Democracy Has Prevailed.

December 22, 2004

Of Frames and Memes and Slogans, etc.

There's always much food for thought to be found at Daily KOS -- an abundance of riches, as it were. This particular 'diary' ("Learning from Scott McClellan's briefing on bombings in Iraq") caught my attention...maybe because it's something that I was hammering on at the latest Democracy for America meetup...maybe because the writer also has a marketing background.

The topic is how to sell the Democrats to "The People."

I'm repeating the comments that I made on Daily KOS to the above mentioned diary here because I believe that they can stand on their own:

People Learn From Repetition

It's very simple. At the most basic level people learn from repetition.

A mother says says, "Say 'Moma, Moma'" to a baby a thousand times before the baby repeats it. Later, we sing the alphabet song many times before we learn to read. We then practice writing the alphabet over and over again.

Advertisers know that a message must be repeated many times before we remember their product.

Advertisers also know that a catchy jingle or memorable image speeds up the process.

We all know that we sometimes get a song stuck in our heads that we may not even like.

Certain images are so powerful that they become iconic. The napalmed, naked child in Vietnam became shorthand for the immorality of that war.

The phrase "flip-flop" became iconic for the Republican charge that Kerry had no moral center and could not be trusted. It dovetailed with their flip side of the coin that Bush was someone who you "knew where he stood."

Clinton, who could be an eloquent speaker, stuck with, "It's the economy, stupid." (Short, sweet, and to the point.)

Kerry jumped around with a new phrase each week: The Real Deal; Believe in America; A Stronger America. None of these phrases said anything specific. The American public said that they did not know what Kerry stood for.

The vast majority of American voters pay far less attention to politics than we do here. We are competing for their attention with everything else in their lives; and they give far more priority to everything else in their lives.

There is nothing immoral in giving the American voter a succinct memorable message (if that message is true).

Democrats must learn to frame their message and tell a story to the voter. Then we have to stay on message and BEAT IT TO DEATH.

It is that simple.

Coming up with a good message is not that simple. The Republicans are eons ahead of us on this.

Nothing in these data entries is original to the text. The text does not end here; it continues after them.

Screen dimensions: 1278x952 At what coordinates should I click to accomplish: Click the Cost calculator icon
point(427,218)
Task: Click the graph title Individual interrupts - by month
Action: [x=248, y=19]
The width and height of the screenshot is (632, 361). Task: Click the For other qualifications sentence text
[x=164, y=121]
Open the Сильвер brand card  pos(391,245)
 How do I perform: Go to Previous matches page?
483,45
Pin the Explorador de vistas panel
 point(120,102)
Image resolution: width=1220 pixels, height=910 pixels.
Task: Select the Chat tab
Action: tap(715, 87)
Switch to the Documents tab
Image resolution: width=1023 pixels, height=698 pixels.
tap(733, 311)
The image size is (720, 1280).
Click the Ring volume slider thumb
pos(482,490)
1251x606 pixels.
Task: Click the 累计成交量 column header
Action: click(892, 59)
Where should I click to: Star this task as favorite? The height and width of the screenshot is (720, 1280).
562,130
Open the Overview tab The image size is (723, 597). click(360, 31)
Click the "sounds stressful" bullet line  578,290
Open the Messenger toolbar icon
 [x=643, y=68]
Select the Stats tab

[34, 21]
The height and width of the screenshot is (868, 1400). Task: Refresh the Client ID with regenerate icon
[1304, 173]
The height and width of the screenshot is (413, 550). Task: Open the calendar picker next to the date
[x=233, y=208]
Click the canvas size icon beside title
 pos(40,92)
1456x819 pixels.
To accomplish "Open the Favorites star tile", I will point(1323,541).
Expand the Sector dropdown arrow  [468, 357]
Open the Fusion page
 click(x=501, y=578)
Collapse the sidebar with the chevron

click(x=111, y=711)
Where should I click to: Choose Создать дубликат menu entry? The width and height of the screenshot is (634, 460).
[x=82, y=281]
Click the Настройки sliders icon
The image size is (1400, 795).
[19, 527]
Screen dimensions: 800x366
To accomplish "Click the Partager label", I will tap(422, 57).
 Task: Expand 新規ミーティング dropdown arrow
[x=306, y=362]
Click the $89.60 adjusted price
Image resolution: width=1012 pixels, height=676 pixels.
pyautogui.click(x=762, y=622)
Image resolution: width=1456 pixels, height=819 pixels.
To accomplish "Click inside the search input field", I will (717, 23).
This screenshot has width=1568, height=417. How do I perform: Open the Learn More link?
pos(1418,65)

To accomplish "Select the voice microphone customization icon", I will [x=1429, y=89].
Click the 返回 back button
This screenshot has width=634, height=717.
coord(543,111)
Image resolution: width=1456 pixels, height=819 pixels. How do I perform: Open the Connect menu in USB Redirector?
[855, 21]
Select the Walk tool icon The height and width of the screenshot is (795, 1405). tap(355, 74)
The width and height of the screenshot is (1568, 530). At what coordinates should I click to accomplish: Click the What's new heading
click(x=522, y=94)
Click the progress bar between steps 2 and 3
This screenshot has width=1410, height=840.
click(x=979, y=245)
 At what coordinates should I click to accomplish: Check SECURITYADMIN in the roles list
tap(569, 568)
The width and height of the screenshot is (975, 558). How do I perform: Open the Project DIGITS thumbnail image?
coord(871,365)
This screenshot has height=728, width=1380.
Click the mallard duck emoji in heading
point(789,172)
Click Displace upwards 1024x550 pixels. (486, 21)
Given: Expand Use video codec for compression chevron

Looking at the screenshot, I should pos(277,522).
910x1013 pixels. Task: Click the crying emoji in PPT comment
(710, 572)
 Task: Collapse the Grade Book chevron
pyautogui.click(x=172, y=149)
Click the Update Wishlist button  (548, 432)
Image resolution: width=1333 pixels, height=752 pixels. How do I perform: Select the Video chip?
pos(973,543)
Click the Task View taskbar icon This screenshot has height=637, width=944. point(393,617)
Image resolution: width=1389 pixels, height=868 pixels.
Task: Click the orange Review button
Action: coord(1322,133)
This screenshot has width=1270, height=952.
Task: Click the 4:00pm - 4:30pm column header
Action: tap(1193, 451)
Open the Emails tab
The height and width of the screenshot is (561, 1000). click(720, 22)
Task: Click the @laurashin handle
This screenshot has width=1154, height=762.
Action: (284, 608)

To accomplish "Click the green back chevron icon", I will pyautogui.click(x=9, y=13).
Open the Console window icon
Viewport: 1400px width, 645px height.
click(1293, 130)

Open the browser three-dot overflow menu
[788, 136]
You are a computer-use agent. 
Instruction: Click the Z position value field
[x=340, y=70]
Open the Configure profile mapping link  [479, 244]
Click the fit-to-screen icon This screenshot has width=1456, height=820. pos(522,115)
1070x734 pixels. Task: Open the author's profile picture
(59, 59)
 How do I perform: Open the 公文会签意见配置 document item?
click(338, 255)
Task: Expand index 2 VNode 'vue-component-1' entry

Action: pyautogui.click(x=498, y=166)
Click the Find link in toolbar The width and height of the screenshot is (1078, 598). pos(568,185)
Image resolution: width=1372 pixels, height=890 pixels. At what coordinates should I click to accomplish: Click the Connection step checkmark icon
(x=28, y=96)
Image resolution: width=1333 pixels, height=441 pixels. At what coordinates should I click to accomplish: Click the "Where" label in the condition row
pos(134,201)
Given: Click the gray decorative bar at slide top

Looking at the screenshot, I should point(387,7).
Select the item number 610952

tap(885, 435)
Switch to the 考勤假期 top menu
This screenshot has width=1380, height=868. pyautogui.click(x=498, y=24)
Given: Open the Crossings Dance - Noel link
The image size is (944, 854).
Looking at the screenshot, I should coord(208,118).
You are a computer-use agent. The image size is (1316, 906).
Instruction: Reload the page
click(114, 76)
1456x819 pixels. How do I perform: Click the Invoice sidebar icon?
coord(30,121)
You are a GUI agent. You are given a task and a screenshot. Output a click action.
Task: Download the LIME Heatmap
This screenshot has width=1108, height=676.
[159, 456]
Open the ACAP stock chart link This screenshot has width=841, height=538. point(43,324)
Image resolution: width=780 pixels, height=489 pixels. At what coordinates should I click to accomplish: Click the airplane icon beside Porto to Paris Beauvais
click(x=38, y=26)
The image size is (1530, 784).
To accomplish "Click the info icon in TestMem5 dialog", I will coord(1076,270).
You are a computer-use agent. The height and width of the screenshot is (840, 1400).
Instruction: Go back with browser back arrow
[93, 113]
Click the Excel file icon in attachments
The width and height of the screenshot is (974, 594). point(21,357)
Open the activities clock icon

They have years of think tanks and talk radio on their side. They have a more black & white world view that more naturally shapes their message.

What do Democrats stand for?

It cannot be a check list of issues. It must be something as simple as LL's "freedom" meme.

Or it can be a "justice" meme, as in:

Economic Justice
Social Justice
Ecological Justice
Global Justice

The point being, it must be easily understandable, positive and memorable.

I'm fine with 'freedom' or 'justice' or 'liberty' (...for all -- pun intended).